You'd have to see what's on in your local area. To find local home ed families, go on Facebook and type into its search bar "home education" followed by your county or city or nearest big city. In some areas there is more happening than others.
As a rule of thumb I would say no, you are unlikely to find a group to go to every day of the week which is free of charge. There are some free things such as park meet-ups, and people might agree to meet at a free museum etc, but usually a home ed group would be meeting somewhere where they have to hire a venue and therefore need to charge people. Or they might go to a soft play or skating rink, which also wouldn't be free. In my county you could probably find something free to go to every day, but only if you're willing to travel the length of the county to do it, and then your travel costs would outweigh any savings on the activities.

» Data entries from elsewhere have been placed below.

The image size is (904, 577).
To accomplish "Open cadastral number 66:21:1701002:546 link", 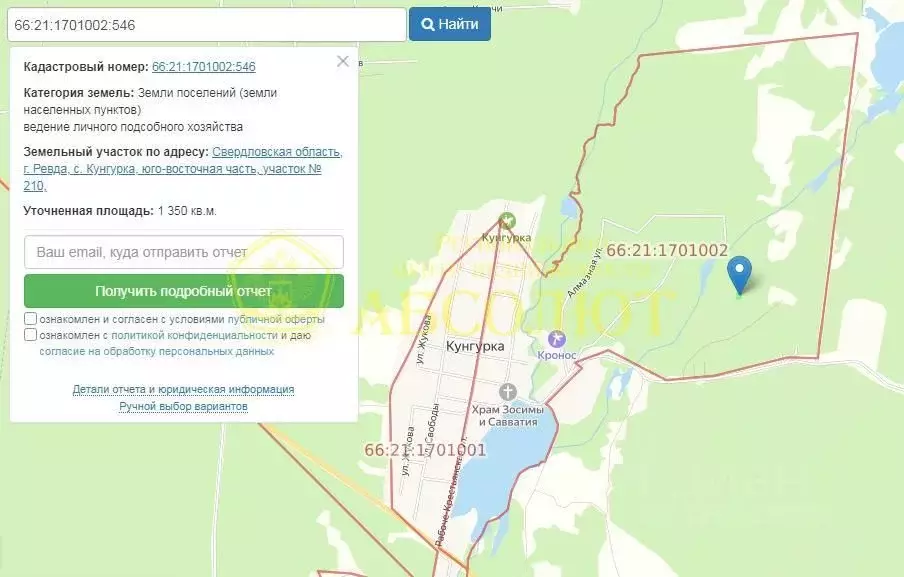I will 203,67.
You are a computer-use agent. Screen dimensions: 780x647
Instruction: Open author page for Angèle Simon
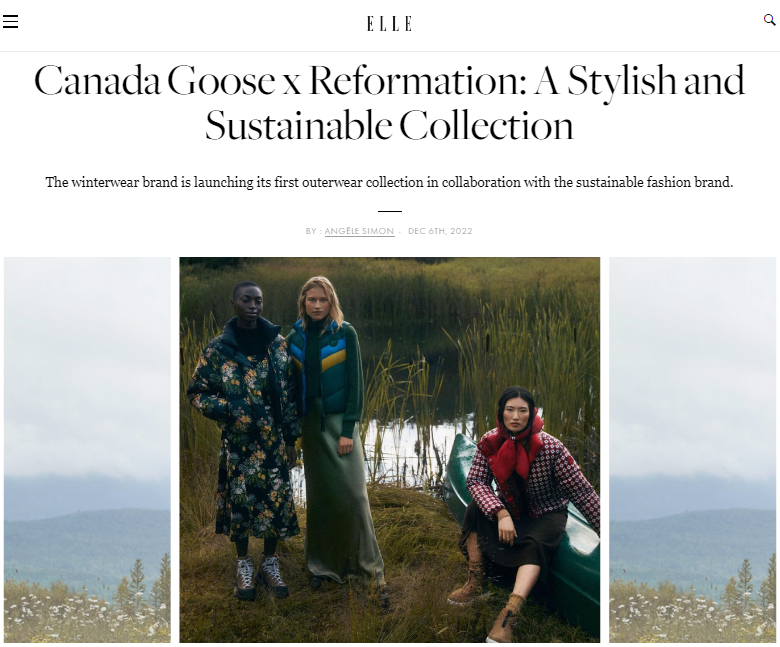(x=359, y=231)
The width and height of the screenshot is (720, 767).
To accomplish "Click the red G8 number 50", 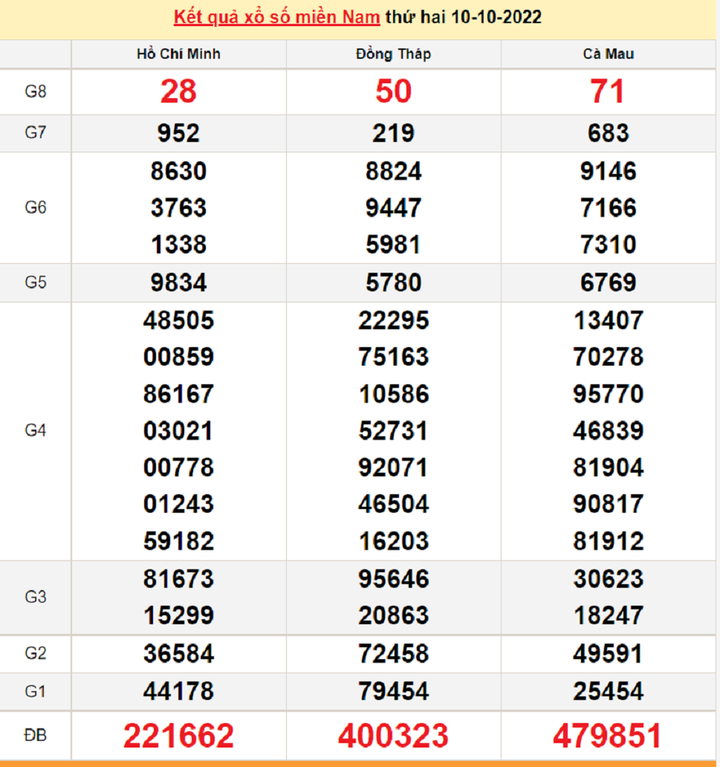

BUT social time doesn't have to involve only groups. You might need groups just at first in order to make friends, but then if your kids hit it off with others, you could do playdates with or without parents coming along. My firstborn was super sociable and had a constant round of playdates, usually lasting at least four hours. I might collect a child or two or three and then take the whole gang to the park or nature reserve, or their parents would drop them round to my house for the day. Other days I would send my child off with another family for the day.
A useful feature of home educated kids is that they tend to be much more available to play than schoolchildren are. Because their education is more efficient, they have plenty of time on their hands. Even if they do some formal learning, parents are often willing to rearrange their schedules rather than insisting, as a school would, that the child must be practicing reading at 1pm. Playing is important! Other parents are often eager to promote social time for their kids, and/or the parents want some time to themselves with their kids off their hands! 😁(Yes, that was also on my agenda.)
You might have to invest some time initially in going out to home ed events so you can find the families whose kids like to play with yours, where it's convenient and the other parents are also keen. The more often they see each other, the faster the friendships can form.